Or "How to be a manly man."
First: check you have all the tools. Especially all the fun ones.

After your car is up on the ramps, and you've partly removed the muffler to get to a sheet of metal, you get to drill a hole in it! Yay!

After that you need to remove the rear bumber completely. Which means "Oh crap... I don't have anything to get in to there! What the f&^#$(*^!". Thankfully by then, Dr Scruff had come to help, and point and laugh, so we drove off down to the local purveyor of hardware and found a tube spanner which had better do the trick or we were toast. If it didn't work, I'd have a superfluous hole in my car and have bits everywhere to no avail.
Luckily it did work, giving an interesting new look to the car.

Once you remove those metal caps on both sides, you can see down the chasis. Take a look down my chasis *nudge* *nudge* *wink* *wink* say no more.

The wires you can see poking through those holes are what is provided to orient some metal blocks that the towbar gets bolted to.

Then there was the wiring.

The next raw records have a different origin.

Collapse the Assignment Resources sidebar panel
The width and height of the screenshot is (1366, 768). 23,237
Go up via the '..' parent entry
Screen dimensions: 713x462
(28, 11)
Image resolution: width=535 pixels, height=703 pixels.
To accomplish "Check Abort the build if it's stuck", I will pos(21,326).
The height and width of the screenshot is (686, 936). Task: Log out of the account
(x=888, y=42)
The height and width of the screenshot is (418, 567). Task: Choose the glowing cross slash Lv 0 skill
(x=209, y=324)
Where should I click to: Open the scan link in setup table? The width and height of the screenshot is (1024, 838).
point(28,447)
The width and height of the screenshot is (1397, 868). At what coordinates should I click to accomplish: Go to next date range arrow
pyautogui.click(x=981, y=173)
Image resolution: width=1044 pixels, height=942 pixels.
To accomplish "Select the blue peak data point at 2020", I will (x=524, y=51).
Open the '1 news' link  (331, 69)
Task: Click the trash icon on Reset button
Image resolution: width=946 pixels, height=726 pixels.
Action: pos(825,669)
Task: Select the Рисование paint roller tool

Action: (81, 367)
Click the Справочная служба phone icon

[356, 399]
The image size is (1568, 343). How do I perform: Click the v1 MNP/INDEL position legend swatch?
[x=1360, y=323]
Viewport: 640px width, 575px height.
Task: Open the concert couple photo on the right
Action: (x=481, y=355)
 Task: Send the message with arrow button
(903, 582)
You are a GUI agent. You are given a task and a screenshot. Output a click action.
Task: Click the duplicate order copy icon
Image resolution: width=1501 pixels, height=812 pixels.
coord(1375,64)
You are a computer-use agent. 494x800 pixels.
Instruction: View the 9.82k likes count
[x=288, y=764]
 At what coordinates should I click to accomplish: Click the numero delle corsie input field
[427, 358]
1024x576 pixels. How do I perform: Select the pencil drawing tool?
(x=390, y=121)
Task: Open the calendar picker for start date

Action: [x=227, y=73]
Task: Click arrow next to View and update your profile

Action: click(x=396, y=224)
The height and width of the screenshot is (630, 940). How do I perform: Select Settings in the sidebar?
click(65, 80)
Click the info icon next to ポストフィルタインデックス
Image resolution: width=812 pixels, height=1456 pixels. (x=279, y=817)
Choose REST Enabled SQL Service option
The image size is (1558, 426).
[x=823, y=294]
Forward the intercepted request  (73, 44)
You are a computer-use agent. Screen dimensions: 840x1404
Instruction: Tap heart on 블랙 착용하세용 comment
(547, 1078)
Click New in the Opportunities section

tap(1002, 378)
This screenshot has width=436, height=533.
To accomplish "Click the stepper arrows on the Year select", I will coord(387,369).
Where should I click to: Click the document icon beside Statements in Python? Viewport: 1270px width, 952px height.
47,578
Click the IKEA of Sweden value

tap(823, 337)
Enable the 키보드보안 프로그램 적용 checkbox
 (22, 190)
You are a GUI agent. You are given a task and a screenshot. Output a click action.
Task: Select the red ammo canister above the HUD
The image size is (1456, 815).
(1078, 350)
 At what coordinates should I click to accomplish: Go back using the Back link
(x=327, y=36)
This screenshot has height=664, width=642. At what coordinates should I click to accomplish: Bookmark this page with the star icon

This photo was taken in case we didn't quite get it right and had to go back. The plug, and another one, needed to be pulled apart and all the wires removed and put in to different plugs. Why didn't they just provide the correct sockets the first time?

Thankfully once we wired it all up (and checked it with a multimeter) it all popped together quite quickly, and we barely needed Dr Scruff's big lamp. Of course, I owed him a beer.

The next morning I was very nervous as my car refused to start. Thankfully that turned out to be a one-off, and it's been happy ever since! And I feel like a real man:
"What did you do on the weekend?"
"Fitted a towbar to my car."
"Have you used it yet?"
"No."
"What are you going to tow?"
"That's not important right now. I have one and I did it myself. Well, with some help."
I do have to thank Dr Scruff. Without his help I don't think it would have happened.
p.s. according to the provided documentation the process should take 1hr 45mins total. Including removing the interior and putting it back in twice. We took around 6 hours, excluding the beer.